Since I came to New York City, I have met many different types of people. The pursuit of happiness is everywhere; they even advertise it for sale on subway billboards. Despite the economy not being as vibrant as it once was, there are still a great number of rich people in the Big Apple, and they are all chasing happiness.
But here is the thing: many of the rich people I meet are stressed and unhappy. Working so hard in the pursuit of a successful career has come for many at the cost of tranquility and happiness. Life is a succession of missed moments of awareness.
Earlier in the spring, I spent a day in the company of a man who was in foul mood because the lawnmower he needed to use to cut the grass at one of his houses had a flat tire. In his world on that day, everything was wrong and he was stressed and cranky. He was absolutely not enjoying life despite his undoubted real estate success. Happiness was in short supply.
I pointed out that if he looked at it from a slightly different perspective, he would realize that it was a minor problem, and the fact that he had several valuable properties was the positive to take from it. He couldn’t understand what I meant. The lawnmower had a flat and that was it. Everything may as well have been broken.

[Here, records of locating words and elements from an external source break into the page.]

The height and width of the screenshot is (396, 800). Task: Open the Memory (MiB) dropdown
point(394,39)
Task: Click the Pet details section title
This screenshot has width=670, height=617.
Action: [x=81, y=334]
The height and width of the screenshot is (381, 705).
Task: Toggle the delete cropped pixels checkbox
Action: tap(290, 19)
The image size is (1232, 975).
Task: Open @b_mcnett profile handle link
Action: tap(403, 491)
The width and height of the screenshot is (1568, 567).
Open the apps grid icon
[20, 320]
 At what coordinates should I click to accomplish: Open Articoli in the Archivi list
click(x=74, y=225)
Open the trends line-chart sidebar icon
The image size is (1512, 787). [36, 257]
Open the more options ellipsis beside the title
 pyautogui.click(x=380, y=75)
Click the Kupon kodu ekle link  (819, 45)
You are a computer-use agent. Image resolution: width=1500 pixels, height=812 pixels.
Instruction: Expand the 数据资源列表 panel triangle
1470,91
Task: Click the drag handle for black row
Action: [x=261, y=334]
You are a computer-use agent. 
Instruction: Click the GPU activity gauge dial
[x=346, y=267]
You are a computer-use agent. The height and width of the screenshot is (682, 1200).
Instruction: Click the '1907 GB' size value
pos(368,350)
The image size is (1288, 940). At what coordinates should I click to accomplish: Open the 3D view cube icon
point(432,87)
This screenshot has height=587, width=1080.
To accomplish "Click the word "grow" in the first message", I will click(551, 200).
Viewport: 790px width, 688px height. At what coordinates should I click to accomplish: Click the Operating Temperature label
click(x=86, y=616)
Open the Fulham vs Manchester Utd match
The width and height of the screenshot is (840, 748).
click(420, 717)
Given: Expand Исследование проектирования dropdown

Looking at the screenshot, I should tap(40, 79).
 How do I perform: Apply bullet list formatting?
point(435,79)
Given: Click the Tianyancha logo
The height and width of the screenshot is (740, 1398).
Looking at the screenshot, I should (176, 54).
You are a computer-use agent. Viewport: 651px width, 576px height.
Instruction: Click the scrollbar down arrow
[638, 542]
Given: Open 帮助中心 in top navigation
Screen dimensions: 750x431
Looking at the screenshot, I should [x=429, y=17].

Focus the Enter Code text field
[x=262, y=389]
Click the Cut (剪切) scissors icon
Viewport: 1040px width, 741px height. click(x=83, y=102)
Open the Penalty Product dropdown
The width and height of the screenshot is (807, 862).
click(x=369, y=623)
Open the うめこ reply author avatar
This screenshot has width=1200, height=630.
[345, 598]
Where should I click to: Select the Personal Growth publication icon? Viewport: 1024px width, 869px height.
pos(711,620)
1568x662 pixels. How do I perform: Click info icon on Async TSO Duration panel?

Many people with successful careers have more things to take care of. For a ‘successful’ couple in New York City, having a vacation bolt-hole, or a second car or an extra vacation seems like the type of lifestyle that leads to happiness. But it also brings extra chores. Additional properties require additional maintenance and additional expenses. Extra vacations mean less free time, and in some ways are counter-productive.
This is not to say that the trimmings of an affluent lifestyle are a bad thing. If the career and monetary success are built using happiness, then the happiness will grow exponentially as a result. But if the lavishness is built out of something else and in the pursuit of happiness, then the goal will always be slightly out of reach due to the additional workload and responsibility. All of the hard work will be for nothing is the end game is more stress.
Some of the happiest people I have met in New York City are in the service industry. There is no demanding expectation to have a house in the Hamptons or six skiing trips to Vermont. There is no stress to find parking or have properties cleaned. On the flip side, I have seen mili-millionaires and even billionaires, getting really upset because they have waited maybe a minute longer than they would like for their meal to be served.
So how do we build the happiness that will lead to success? Meditation. It really is that simple. People who meditate regularly live in the now. They are capable of experiencing happiness right now. Not when the credit card bill is lowered. Not when the mortgage has been cleared. Not when they board the cruise to the Caribbean or not when they unwrap the Louis Vuitton. They are able to identify and enjoy happiness right now.
It is such a simple concept that we almost always complicate it. But the essence of living this way is that we are living in the moment, without the shackles and headaches of past or future stresses. In general terms, there is no stress right in this very moment. Living here, although it is not always easy, is the secret to nurturing happiness which is the true key to long-term bona-fida success. Try it and see!